Electronic – How to optimise wire gauge selection for electromagnetic applications

I found this calculator on the web. It seems to use the correct formula and that is: -

Force exerted = \$(NI)^2 \times \mu_0 \times\dfrac{A}{2g^2}\$

Where

• N is number of turns
• I is amps
• A is cross sectional area of coil
• \$\mu_0\$ is permeability = \$4\pi\times 10^{-7}\$
• g is the gap between the solenoid and the thing it attracts to

Note that the permeability of the material you wind it on does produce more flux density but the permability of the gap is the totally dominant part of the equation and material permeability is not included because it is so very minor.

An an electrical analogy, having something with high conductance (ferrite) in series with something with low conductance (air) still means something with low conductivity i.e. air is dominant except when the gap becomes small as in gapped ferrite transformers or inductors (which you haven't got)

Doubling the turns or doubling the current produces 4 times the force but doubling the gap quarters the force. Doubling the diameter of the solenoid produces four times the area and hence 4 times the force too.
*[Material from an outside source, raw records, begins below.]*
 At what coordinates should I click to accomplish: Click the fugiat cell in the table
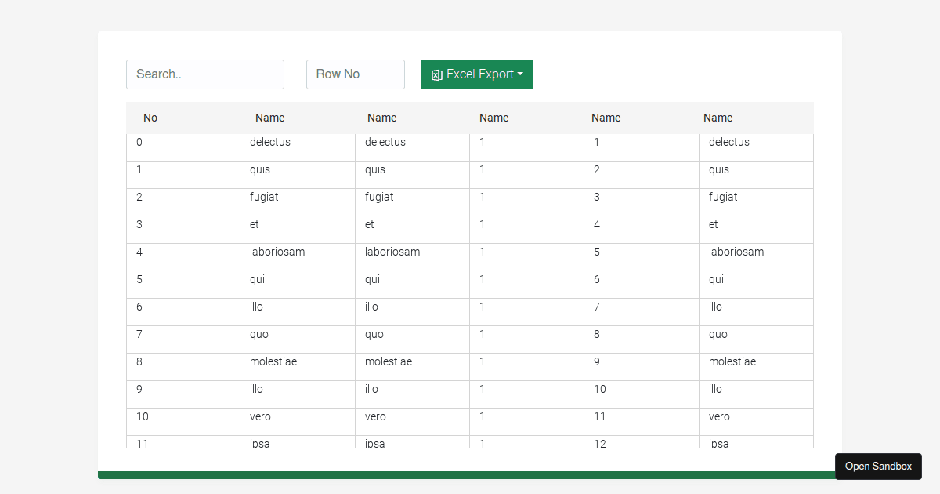click(264, 197)
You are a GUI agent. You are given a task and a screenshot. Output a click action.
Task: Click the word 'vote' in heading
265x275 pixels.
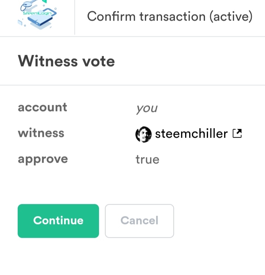(x=98, y=61)
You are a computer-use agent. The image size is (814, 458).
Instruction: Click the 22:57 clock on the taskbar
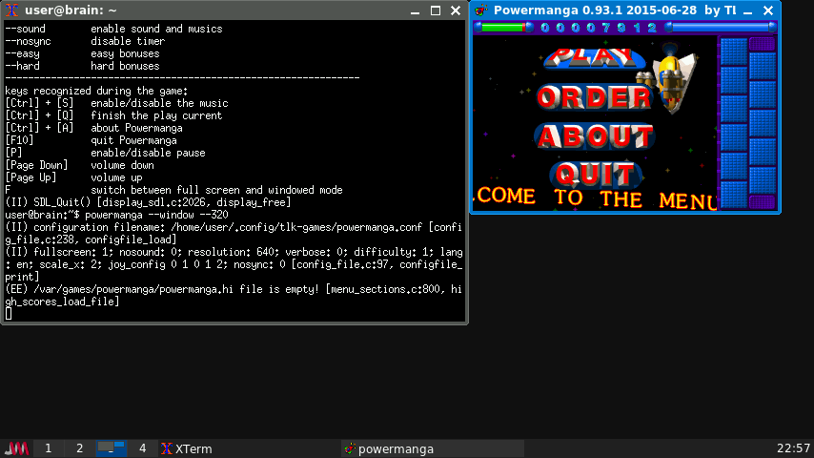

Increasing the wire diameter allows more current to flow (for a given power supply voltage) BUT only if the supply can give the extra current. Ideally, wind with silver wire (costly) thus keeping the resistance low and feed as much current in as you can. Make the coil diameter as big as you can too. As many turns as you can manage also.

Bifilar winding won't help - this will be a dc solenoid with maybe a low frequency excitation and skin effect will be almost negligible - better to use two wires in series because N doubles rather than split current into two parallel paths (in effect this is just one turn still).

No force at all sounds like the bolt might be non-ferromagnetic. Simply test it with a magnet and make sure it is strongly attracted. 400-series stainless is only slightly ferromagnetic and 300-series stainless steel is almost totally non-magnetic under normal conditions.

If you sense the force is there (Luke?) but it is very weak, then keep in mind that the calculator you used assumes the total gap around the magnetic path is 1mm. If that sounds impossible to you- consider the following images from here:

(g = 1mm)

Or this one from the same site:

As you can see, the magnetic material of the core and armature forms a magnetic path that is only interrupted by a single small air gap (not counting the minimal clearance gaps required for the armature to pivot in the first image or the plunger to slide in the second image). The total reluctance around the path adds like electrical resistance, but the reluctance of the ferromagnetic materials is much lower than air, so the air gaps dominate.